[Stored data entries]
···
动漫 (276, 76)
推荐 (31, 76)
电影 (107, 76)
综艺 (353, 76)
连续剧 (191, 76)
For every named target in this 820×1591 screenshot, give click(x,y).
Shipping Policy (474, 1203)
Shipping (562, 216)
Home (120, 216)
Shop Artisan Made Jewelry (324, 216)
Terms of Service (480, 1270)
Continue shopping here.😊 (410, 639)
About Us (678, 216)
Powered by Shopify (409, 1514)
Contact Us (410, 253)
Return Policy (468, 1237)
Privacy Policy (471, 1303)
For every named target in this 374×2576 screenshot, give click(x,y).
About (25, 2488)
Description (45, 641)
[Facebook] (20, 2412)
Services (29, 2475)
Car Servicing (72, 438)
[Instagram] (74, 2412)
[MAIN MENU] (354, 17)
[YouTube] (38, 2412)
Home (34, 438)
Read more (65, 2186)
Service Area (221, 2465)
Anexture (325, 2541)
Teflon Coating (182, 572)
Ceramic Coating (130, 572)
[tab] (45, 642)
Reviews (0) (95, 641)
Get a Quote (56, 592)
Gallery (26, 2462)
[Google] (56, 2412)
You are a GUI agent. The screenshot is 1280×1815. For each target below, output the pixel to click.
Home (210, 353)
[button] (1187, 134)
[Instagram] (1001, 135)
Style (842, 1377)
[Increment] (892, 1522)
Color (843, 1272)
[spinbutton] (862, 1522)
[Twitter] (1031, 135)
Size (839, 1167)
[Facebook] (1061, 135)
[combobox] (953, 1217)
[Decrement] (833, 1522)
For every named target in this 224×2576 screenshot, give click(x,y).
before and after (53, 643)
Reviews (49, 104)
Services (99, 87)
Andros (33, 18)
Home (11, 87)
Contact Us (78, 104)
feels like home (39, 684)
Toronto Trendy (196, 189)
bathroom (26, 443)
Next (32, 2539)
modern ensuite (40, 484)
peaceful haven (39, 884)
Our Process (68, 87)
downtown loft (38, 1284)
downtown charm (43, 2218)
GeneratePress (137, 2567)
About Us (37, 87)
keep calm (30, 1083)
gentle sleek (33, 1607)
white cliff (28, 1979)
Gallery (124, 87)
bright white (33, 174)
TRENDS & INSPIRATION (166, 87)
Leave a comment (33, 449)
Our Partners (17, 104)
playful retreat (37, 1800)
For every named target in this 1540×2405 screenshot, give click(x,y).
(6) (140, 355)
···
■ Prompt: The answer should be an exact copy of the lines from the one containing "Next (32, 2539)" through the last line of the entries, both included.

■ The completed task:
Next (32, 2539)
modern ensuite (40, 484)
peaceful haven (39, 884)
Our Process (68, 87)
downtown loft (38, 1284)
downtown charm (43, 2218)
GeneratePress (137, 2567)
About Us (37, 87)
keep calm (30, 1083)
gentle sleek (33, 1607)
white cliff (28, 1979)
Gallery (124, 87)
bright white (33, 174)
TRENDS & INSPIRATION (166, 87)
Leave a comment (33, 449)
Our Partners (17, 104)
playful retreat (37, 1800)
For every named target in this 1540×2405 screenshot, give click(x,y).
(6) (140, 355)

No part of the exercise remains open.